Could you give the entries again, from the line containing "Describe the element at coordinates (55, 90)" through the end of the entries, and replace "screenshot" with "screen capture" while leaving everything else unchanged? Leave the pictures out of your answer.

Dataset
○ ○ ○ ○ ○ ○ ○

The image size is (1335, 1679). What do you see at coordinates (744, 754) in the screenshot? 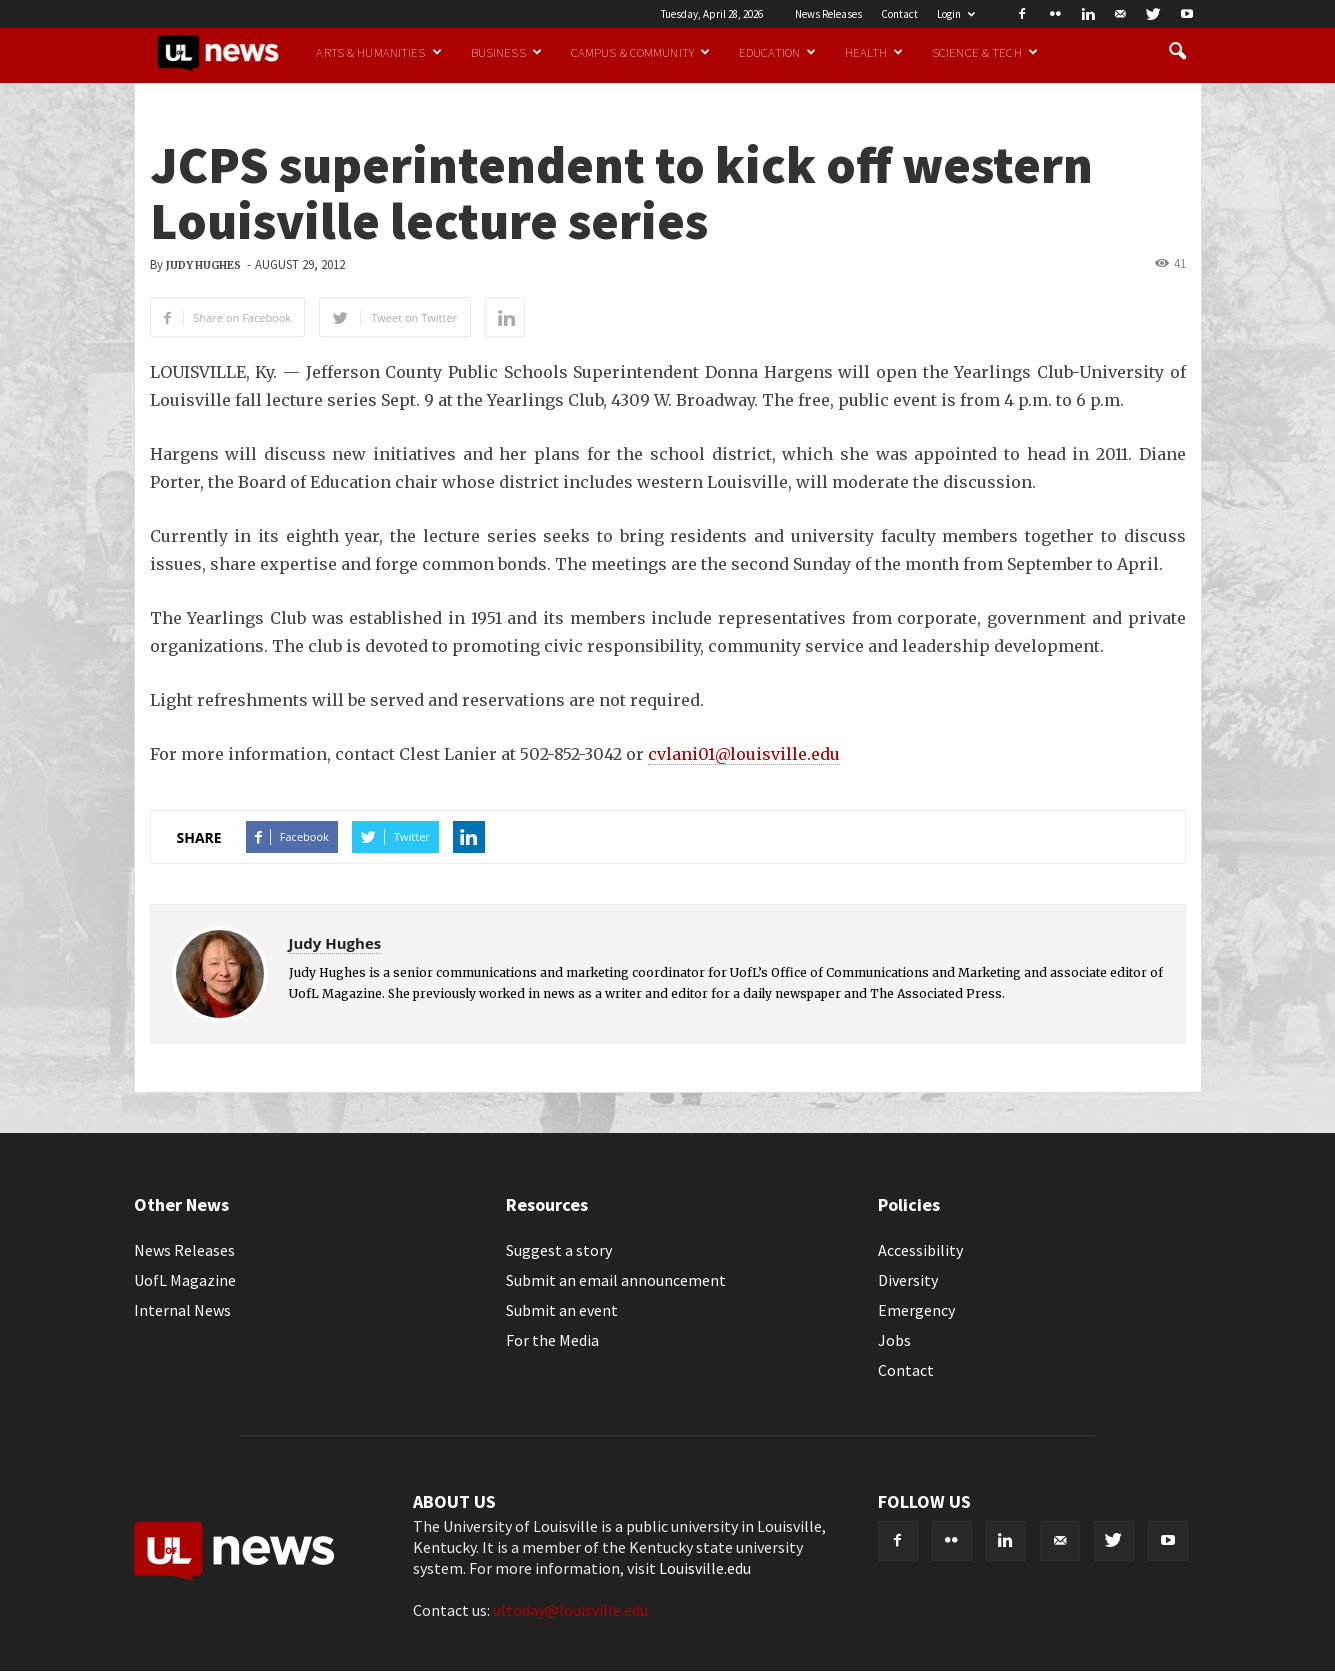
I see `cvlani01@louisville.edu` at bounding box center [744, 754].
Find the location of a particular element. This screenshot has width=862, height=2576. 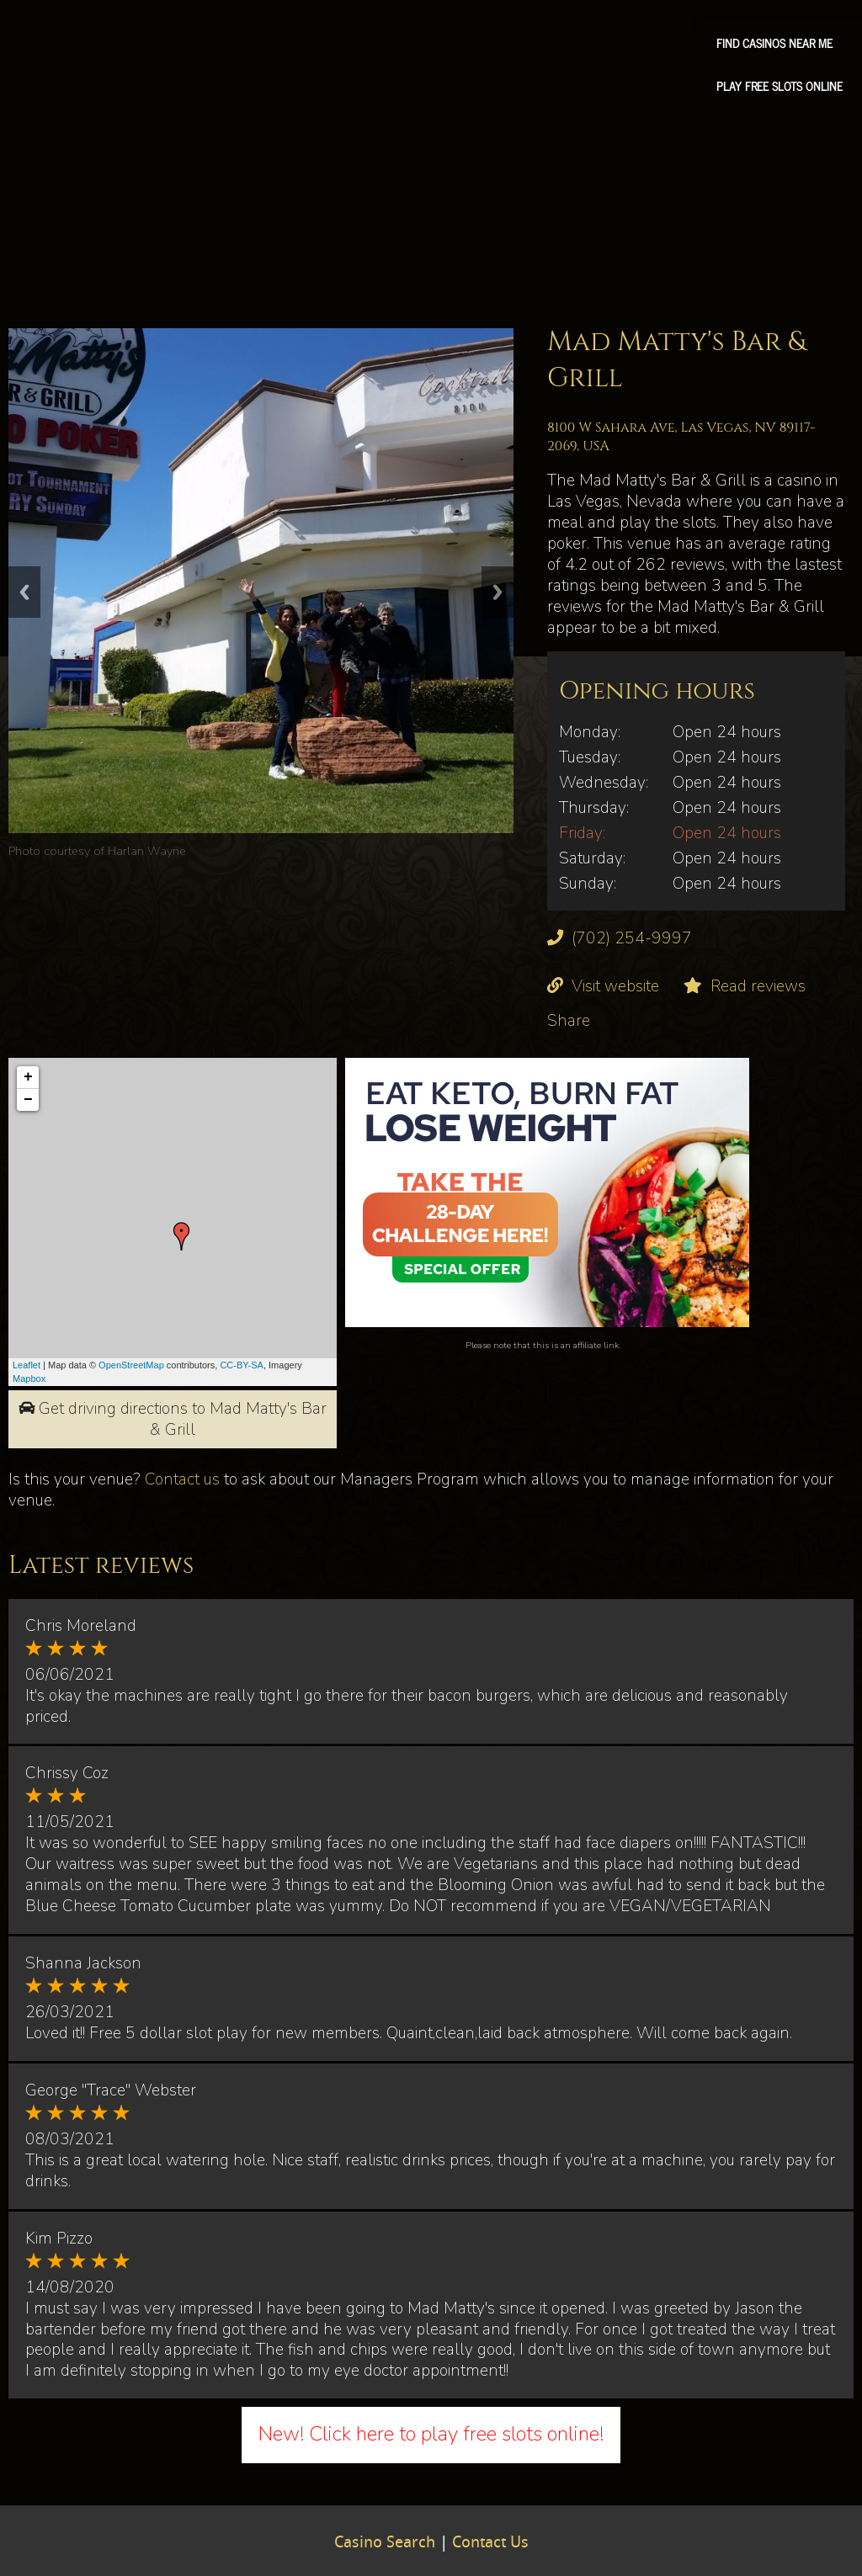

OpenStreetMap is located at coordinates (131, 1365).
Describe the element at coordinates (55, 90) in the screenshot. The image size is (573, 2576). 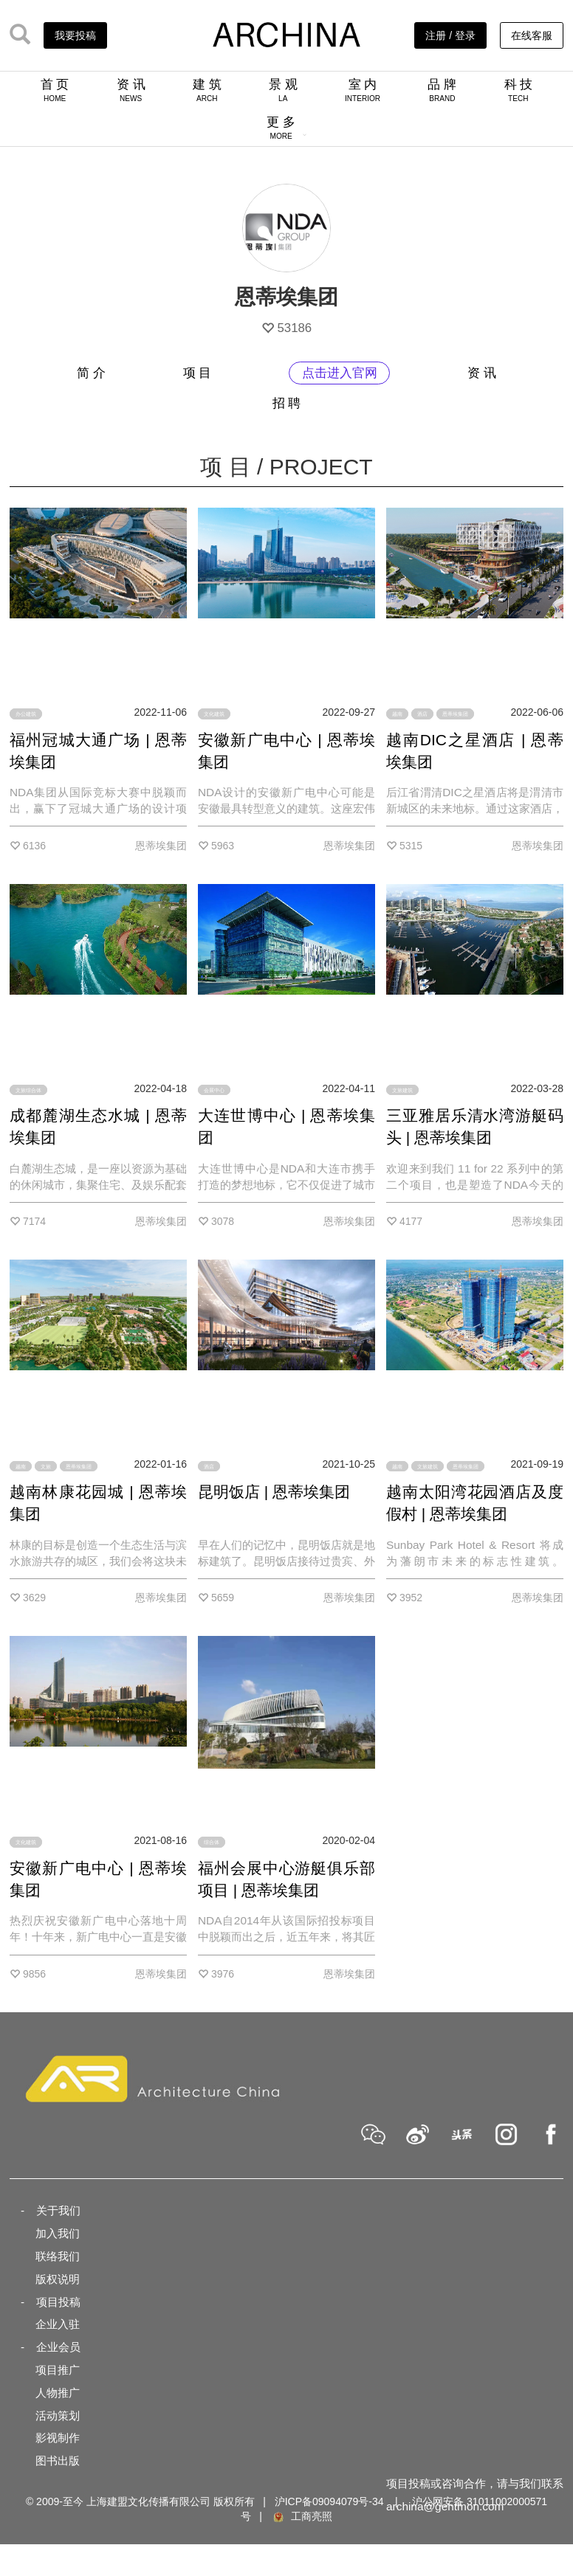
I see `首 页` at that location.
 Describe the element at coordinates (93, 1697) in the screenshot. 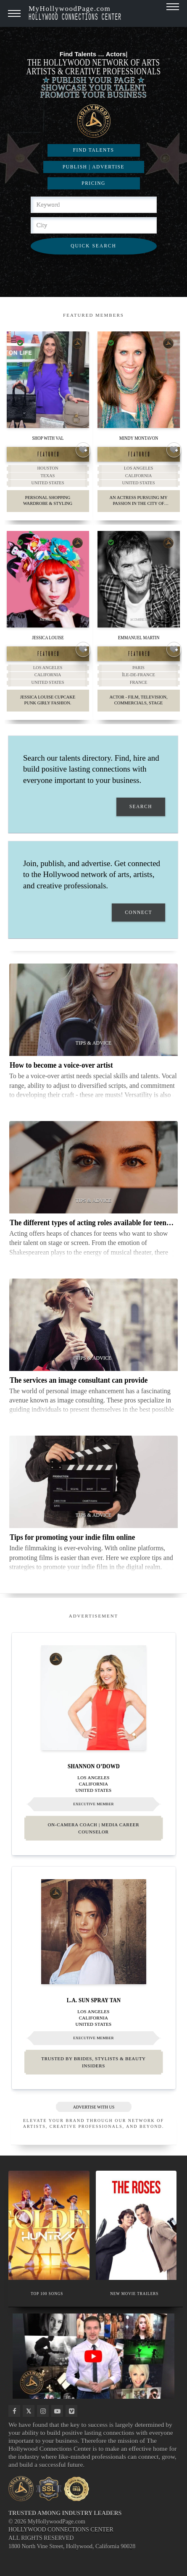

○ ○ ○ ○ ○ ○ ○

Answer to this exercise
Describe the element at coordinates (55, 90) in the screen capture. The image size is (573, 2576). 
I see `首 页` at that location.
 Describe the element at coordinates (93, 1697) in the screen capture. 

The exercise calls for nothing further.